**TEXT PROVIDED:**
┌──
As an ardent Calvinist, Robinson confronts the idea of predestination, presenting it in an entirely different manner than it is usually given. I would probably have to break copyrite law to quote enough of the article to give you an idea of what she says so I will only ask that you read her in full. While I am not, have never been and almost never will be a predestinarian**, she does a far more convincing job of squaring the circle, reconciling predestination with freedom, in a way that the molecular fundamentalists have not done. Something which I believe materialism is incapable of doing. She does a job of showing how much more of an advantage religious belief is for liberalism in that religious liberals don't think they know it all or can know it all or even an impressive part of it all. Molecular fundamentalism is as tied to a primitive and narrow assumption that they have the key to everything as biblical fundamentalism is to a primitive and narrow concept of their favored authority.
Only, whereas the molecular fundamentalist can brush aside as delusions, concepts of justice, of morality, of the inherency of rights and moral obligations, those are massively important and potent parts of The Bible. While there are certainly millions of professed believers in the Bible as divine authority who notably ignore its most important and frequent exhortations to do justice, to feed the poor, to clothe them, to love them, to treat the stranger among us as we treat ourselves, to not do unto others, and to do to others what we would have done to us, they can't simply cut those out of the text. The atheist fundamentalists have been blatantly denying those for more than a hundred-fifty years and there is no convincing explanation I know of which accounts for the reality of them under atheism. Convincing enough to produce evidence that atheists believe it to match the reforms growing out of The Great Awakenings. The stronger tendency among atheists is to ignore or deny their reality.
I have larger hopes that those claiming a belief in The Bible as the word of God seeing the error of their ways and behaving justly than in people whose fundamental holding makes that not only impossible but unnecessary.
* As a large group of scientists and others predicted at the dawn of the immediate predecessor of evo-psy, Sociobiology. A group that included some of the most eminent Darwinists of our time.
** Perhaps, as a moderate believer in universalism, I do believe in a kind of predestination. If everyone is made for salvation, that is predestined, perhaps more predestinarian than the idea that someone can choose to be saved or not, though I'd expect anyone would rather be saved, if their choice isn't hampered by ignorance or mental illness. Atheists are even more strictly predestinarian in that they believe we all are bound inevitably for eternal obliteration, our bodies destined for whatever bleak end that happens to be in fashion among the cosmologists any given month.
└──
**PROMPT 1:**
Answer these questions from the passage on predestination:
(a) What kind of believer is Robinson called?
(b) Which idea does the writer claim to be a moderate believer in?
(c) What is named as the immediate predecessor of evo-psy?
**PROMPT 2:** Please list every exhortation of the Bible that the passage on predestination says many professed believers notably ignore.

(Source records)
┌──
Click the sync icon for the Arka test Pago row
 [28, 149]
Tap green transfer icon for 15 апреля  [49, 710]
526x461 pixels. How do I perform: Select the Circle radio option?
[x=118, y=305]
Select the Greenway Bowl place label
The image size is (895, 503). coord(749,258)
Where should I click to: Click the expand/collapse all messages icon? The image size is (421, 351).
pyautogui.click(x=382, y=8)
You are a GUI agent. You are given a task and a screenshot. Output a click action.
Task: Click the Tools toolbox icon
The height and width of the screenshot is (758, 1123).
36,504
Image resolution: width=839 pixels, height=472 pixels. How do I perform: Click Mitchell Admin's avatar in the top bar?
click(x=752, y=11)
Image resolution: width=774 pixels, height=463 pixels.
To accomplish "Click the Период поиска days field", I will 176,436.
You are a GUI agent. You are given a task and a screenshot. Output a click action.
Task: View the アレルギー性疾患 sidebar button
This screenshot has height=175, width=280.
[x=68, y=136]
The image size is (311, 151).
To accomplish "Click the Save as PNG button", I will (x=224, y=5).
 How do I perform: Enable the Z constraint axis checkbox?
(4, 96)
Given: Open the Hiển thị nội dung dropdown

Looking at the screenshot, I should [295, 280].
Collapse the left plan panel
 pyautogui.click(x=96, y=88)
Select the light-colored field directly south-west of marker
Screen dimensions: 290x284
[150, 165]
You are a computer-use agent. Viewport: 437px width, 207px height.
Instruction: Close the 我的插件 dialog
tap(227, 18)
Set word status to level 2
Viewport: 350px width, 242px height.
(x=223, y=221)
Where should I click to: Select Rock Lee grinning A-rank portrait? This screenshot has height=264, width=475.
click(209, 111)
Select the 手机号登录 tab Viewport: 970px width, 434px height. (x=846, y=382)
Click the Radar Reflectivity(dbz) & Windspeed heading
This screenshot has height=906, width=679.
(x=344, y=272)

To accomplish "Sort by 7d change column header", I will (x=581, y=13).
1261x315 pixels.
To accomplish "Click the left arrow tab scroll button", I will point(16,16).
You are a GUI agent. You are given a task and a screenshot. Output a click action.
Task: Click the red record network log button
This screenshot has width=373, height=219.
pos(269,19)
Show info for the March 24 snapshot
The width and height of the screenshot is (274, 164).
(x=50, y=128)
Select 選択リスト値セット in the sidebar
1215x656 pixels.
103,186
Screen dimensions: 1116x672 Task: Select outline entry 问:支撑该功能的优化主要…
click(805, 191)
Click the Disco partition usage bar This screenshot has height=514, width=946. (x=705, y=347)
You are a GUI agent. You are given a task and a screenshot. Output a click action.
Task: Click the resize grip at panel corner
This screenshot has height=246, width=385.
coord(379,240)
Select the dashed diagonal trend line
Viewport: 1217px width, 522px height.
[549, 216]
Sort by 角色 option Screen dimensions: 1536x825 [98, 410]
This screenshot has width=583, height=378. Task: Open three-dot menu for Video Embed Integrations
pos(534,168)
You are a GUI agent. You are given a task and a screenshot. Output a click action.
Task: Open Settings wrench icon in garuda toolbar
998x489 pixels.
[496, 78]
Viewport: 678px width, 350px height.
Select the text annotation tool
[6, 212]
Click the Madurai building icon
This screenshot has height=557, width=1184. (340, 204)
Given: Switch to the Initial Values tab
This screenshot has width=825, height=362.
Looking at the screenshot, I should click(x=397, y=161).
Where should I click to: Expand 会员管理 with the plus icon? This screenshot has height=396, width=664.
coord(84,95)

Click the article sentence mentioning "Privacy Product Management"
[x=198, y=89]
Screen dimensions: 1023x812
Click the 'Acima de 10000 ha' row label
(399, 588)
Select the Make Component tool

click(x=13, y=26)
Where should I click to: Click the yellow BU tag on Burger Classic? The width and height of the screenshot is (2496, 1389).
└──
**TASK SOLUTION 1:**
(a) An ardent Calvinist.
(b) Universalism.
(c) Sociobiology.

**TASK SOLUTION 2:**
- to do justice
- to feed the poor
- to clothe them
- to love them
- to treat the stranger among us as we treat ourselves
- to not do unto others
- to do to others what we would have done to us